Sehpaya dağılmış yemek paketlerini toplarken aklım çok başka yerlerdeydi. Az önce fark ettiğim gerçek, iç dünyamı alt üst etmişti. Sadece iki gündür tanıdığım ve adam akıllı görmediğim birine karşı bu kadar yoğun duygular beslememin normal olmadığının farkına varalı çok olmuştu ama bu durum onun her an yanımda olmasını istememe engel değildi. Aşığım, diyemezdim; bunun için çok erken olduğunu biliyordum ama hislerimin peşinden gitmeye de kararlıydım.
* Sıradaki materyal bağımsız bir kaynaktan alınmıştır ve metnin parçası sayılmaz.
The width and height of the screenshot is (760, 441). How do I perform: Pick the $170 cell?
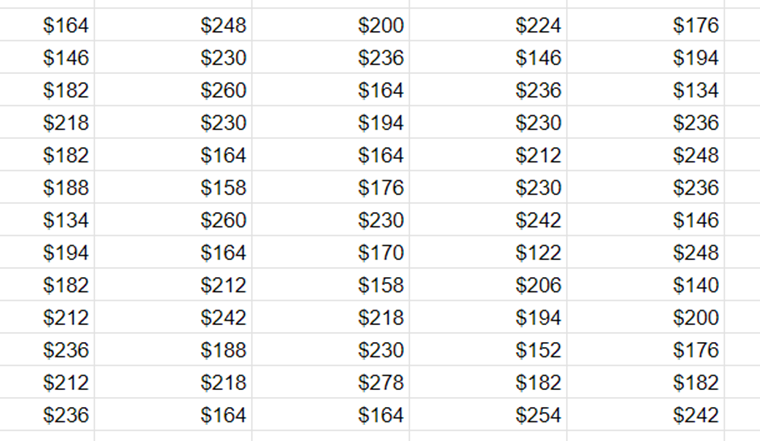coord(331,252)
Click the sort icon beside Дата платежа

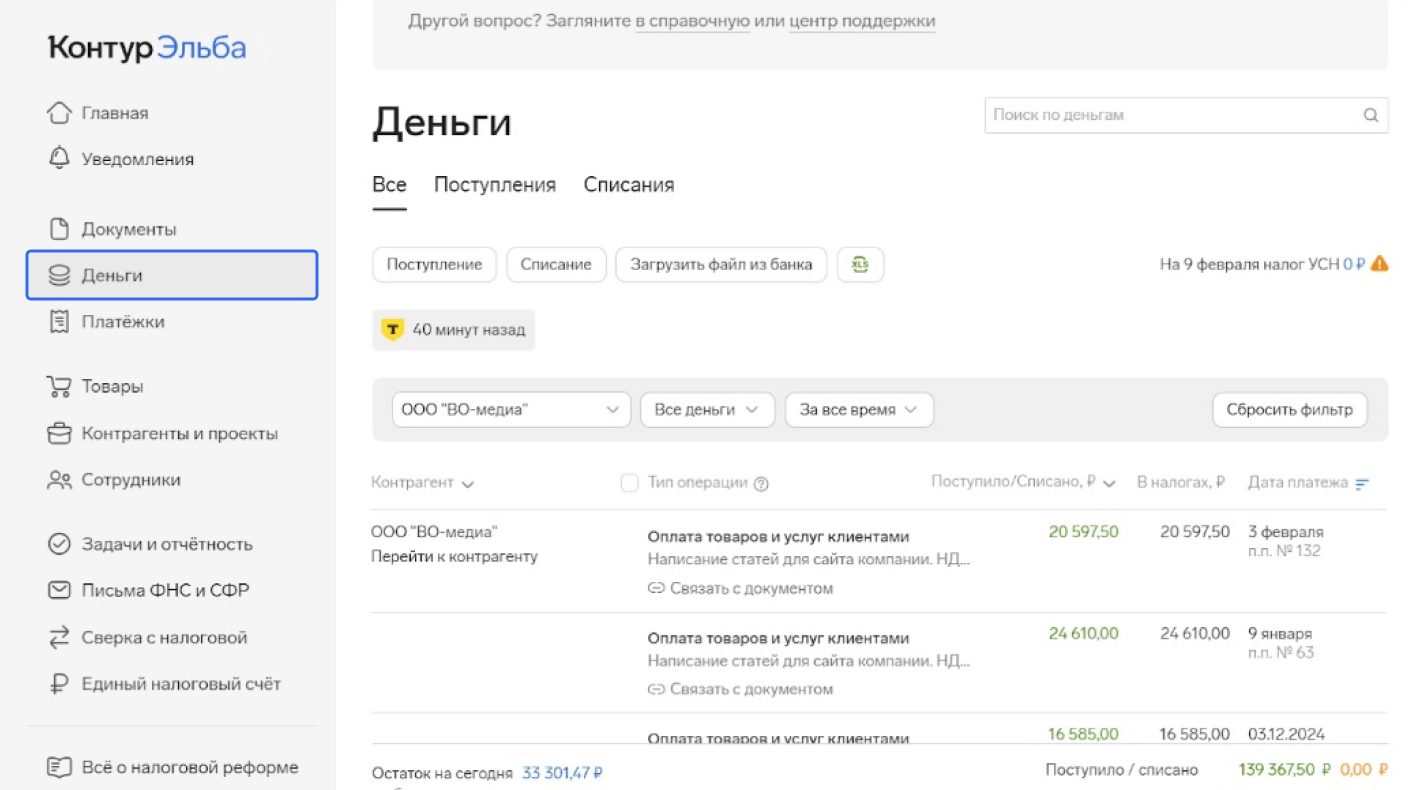[x=1362, y=484]
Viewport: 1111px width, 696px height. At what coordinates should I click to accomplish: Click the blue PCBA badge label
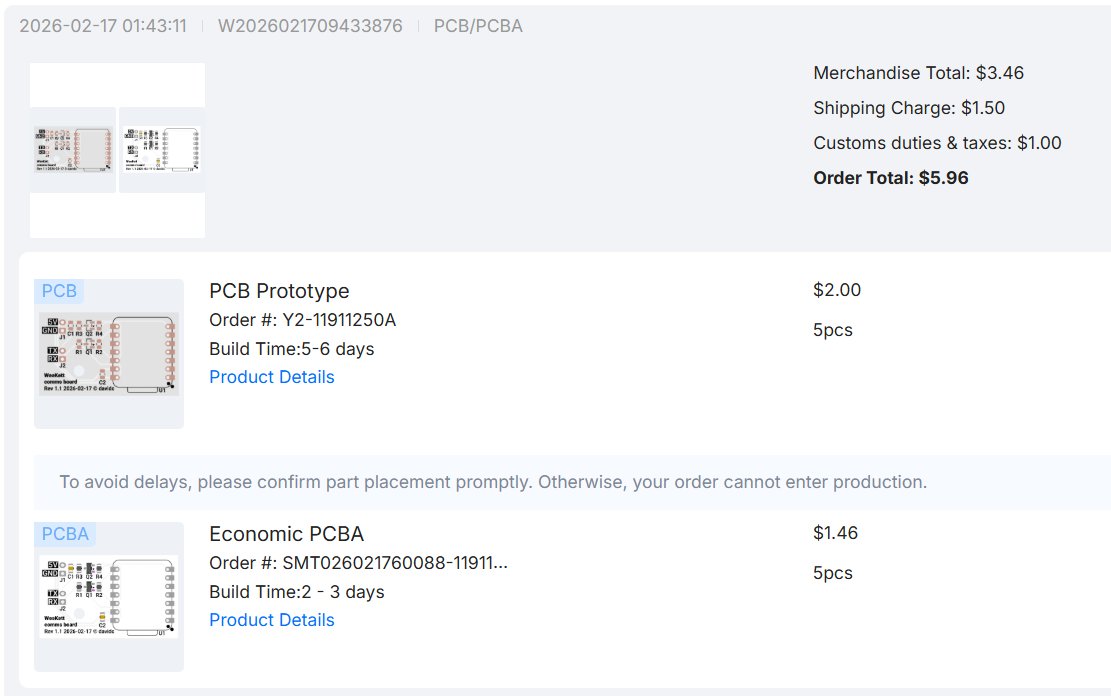(x=65, y=534)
Bu işin sonu nereye varır Allah bilirdi ama denemekten zarar gelmezdi sonuçta.

Acaba kafamı duvara sürtüp aklımı sustursam çok abartı olur muydu?

Koltuklara kurulmuş olan iki arkadaşımın ve hoşlandığım beyin garip bakışlarına mazur kalacağımı bilmesem yapardım.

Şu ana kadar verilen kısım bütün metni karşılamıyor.